The Governor nodded. The old man jerked a thumb over his shoulder. Lampley followed its direction into the eating room. The idiot was trying to spoon soup into his mouth, spilling most of it, sputtering the rest into slimy bubbles. The clerk, his eyes closed, had one leg hooked over the corner of the table. The woman smiled at him, showing the gold tooth. There was no sign of the girl. Lampley sat down in the old man's place.
The clerk's eyes opened; the mask was gone. He pushed a hard crust of bread across the table. Lampley picked it up and turned it over in his fingers. "I'm going," he announced to them.
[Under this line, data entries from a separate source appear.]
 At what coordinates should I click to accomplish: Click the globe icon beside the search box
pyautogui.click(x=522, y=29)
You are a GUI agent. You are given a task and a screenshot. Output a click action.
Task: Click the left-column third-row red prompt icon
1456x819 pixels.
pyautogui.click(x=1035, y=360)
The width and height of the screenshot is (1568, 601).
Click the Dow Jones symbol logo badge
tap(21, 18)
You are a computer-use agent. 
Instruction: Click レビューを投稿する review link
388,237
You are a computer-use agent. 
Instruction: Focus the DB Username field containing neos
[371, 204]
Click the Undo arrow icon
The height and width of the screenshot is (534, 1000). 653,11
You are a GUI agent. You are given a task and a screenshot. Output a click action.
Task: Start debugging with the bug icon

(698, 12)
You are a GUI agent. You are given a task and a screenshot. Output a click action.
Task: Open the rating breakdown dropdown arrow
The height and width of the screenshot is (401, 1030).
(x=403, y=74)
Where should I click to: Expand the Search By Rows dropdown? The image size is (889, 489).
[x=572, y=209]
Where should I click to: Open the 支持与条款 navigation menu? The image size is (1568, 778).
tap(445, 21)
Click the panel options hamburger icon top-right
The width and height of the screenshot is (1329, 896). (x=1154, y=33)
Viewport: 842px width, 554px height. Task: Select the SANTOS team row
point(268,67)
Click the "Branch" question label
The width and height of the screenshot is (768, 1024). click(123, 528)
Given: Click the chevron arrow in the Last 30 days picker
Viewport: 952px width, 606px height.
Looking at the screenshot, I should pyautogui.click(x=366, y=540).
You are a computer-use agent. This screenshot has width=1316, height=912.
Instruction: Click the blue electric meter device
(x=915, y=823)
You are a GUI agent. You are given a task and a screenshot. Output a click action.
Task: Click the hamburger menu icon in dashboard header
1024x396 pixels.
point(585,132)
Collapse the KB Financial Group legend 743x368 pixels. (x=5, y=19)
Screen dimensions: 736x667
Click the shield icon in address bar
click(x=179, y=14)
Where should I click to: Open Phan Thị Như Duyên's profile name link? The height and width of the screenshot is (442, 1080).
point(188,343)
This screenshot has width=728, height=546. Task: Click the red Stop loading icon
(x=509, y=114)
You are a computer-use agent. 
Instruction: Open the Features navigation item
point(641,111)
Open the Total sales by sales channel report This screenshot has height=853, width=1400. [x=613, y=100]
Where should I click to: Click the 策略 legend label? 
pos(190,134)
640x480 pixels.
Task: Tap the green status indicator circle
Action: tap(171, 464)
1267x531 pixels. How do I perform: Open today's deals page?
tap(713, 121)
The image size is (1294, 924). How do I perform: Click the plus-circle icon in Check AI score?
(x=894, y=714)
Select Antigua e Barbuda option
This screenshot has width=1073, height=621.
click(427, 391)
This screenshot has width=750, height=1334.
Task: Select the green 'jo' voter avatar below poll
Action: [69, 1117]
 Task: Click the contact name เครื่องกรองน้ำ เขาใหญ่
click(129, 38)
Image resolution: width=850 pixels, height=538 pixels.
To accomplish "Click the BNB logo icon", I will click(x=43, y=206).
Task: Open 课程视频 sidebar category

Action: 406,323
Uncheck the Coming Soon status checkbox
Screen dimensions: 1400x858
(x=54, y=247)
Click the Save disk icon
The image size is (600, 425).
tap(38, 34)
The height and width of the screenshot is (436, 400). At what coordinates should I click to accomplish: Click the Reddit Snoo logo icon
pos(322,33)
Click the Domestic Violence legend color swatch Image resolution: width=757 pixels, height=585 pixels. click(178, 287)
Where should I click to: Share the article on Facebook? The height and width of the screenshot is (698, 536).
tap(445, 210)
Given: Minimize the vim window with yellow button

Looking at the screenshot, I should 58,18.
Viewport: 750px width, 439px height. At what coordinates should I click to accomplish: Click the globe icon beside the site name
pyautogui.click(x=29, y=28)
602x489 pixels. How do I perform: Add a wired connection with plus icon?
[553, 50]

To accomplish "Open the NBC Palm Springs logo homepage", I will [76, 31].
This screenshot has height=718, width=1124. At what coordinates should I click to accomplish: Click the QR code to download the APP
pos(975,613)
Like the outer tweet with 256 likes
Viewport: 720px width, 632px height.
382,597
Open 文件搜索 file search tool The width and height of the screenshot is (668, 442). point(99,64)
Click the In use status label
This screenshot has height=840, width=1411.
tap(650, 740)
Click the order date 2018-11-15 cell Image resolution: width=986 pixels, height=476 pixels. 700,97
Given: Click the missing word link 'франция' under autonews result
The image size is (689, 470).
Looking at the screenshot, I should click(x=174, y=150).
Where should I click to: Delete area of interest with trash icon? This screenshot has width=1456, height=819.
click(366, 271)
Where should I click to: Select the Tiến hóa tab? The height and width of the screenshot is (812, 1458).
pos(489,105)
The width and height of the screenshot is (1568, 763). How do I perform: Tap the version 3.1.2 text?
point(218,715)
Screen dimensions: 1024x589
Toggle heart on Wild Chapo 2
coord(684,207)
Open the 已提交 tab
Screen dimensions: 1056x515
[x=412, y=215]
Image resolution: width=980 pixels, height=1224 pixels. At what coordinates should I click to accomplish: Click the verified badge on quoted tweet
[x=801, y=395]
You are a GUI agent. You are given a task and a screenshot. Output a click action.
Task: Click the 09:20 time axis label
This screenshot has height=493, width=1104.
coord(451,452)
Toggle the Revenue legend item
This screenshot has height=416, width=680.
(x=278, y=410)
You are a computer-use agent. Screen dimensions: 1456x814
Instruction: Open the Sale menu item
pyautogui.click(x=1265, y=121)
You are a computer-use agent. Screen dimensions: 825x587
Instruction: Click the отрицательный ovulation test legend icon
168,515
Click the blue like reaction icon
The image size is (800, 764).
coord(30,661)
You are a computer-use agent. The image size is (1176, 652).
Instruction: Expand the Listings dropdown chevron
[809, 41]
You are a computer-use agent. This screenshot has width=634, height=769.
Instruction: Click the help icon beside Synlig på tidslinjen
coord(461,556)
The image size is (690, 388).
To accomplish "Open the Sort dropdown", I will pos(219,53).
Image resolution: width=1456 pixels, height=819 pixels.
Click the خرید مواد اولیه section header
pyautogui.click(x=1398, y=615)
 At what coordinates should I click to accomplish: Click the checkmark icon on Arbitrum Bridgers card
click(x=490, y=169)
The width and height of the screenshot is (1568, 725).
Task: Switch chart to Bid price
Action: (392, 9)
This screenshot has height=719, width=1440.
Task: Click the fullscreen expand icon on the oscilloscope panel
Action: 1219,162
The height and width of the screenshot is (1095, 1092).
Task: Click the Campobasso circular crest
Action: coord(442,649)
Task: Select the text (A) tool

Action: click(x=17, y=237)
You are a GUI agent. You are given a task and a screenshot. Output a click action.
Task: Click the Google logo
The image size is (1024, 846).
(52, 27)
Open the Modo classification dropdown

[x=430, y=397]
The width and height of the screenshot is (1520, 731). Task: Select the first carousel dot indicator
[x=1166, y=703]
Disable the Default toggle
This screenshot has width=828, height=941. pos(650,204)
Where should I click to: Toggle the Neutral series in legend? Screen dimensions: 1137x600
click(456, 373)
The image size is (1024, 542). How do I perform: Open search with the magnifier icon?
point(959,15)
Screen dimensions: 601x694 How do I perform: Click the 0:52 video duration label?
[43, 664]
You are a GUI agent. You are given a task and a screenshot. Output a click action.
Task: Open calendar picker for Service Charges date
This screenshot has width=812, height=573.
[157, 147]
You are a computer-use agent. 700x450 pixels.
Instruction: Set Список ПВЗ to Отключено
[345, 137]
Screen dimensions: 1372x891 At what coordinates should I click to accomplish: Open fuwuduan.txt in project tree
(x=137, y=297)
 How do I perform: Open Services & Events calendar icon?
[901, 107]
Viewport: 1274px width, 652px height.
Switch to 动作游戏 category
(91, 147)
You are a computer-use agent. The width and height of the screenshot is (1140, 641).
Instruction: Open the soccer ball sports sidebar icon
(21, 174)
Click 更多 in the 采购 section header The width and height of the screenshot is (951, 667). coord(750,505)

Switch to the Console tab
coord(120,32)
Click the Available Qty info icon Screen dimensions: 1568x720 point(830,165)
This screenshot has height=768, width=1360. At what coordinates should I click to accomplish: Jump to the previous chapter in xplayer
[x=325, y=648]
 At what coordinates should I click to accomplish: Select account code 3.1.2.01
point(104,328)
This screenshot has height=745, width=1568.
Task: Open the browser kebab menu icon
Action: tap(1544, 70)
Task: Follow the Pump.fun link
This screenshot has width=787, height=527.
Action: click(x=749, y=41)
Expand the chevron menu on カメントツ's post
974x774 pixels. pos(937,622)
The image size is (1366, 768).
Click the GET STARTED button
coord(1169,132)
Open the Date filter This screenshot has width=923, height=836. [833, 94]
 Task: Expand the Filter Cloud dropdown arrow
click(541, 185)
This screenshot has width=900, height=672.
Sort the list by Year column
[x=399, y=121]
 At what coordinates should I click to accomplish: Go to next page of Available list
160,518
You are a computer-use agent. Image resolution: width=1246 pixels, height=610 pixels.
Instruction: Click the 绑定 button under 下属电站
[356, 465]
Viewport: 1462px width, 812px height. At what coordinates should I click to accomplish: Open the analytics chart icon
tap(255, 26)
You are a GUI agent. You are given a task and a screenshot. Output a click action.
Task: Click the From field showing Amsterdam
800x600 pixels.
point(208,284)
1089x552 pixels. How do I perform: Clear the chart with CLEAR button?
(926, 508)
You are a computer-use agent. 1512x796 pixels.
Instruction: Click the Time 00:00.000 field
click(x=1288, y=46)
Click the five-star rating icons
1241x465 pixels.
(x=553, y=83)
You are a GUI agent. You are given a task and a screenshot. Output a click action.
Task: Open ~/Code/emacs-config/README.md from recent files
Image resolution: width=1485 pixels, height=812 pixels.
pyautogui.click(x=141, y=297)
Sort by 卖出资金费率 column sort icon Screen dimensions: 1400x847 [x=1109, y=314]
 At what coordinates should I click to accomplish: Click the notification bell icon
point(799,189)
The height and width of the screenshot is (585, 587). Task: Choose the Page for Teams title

The clerk yawned. "I'd be afraid myself," he confessed.
"Afraid of what?" asked the Governor.
The clerk shrugged. "So much," he said hazily. "Everything." He smiled doubtfully.
"There's nothing to be afraid of," said the Governor boldly.
The clerk shook his head and left the room. The idiot gurgled and sputtered over his soup. Lampley reached for the corner of the napkin tied around his neck and wiped the drooling mouth. He took the stale crust and broke it into the soup. When the bits were soaked he used the spoon to feed them slowly to his son.
"It's no use," said the woman. "You can't teach him."
"I wasn't trying—" began Lampley, and let it go. "Where is your sister?"
She wrinkled her forehead. "Sister?"
He had asked the girl if she were this woman's daughter; she is my sister, she had said, and then something horrible—what?—happened. He could not be mistaken. "The girl who was here."
"I was the only girl here. There was no other. There never was another."
He looked at her searchingly; her face showed no disingenuousness. He finished feeding the defective and wiped his face again. He got up and went over to the woman. She reached out her hand to touch his. He bent and kissed her. Then he kissed his son.
In the lobby the clerk was behind the desk, idly searching through the empty pigeonholes. "Nothing for you," he said without turning around.
The Governor went through the entrance and down the steps into the afternoon sunlight. When he came to his car he reached in his pocket for the keys. His hand touched his watch. He pulled it out and saw it was running, the sweep-second hand revolving inexorably. He slipped it on his wrist and unlocked the car door.
Before getting in he glanced up and down the street and back at the hotel. He had never seen it or the town at any time in his life.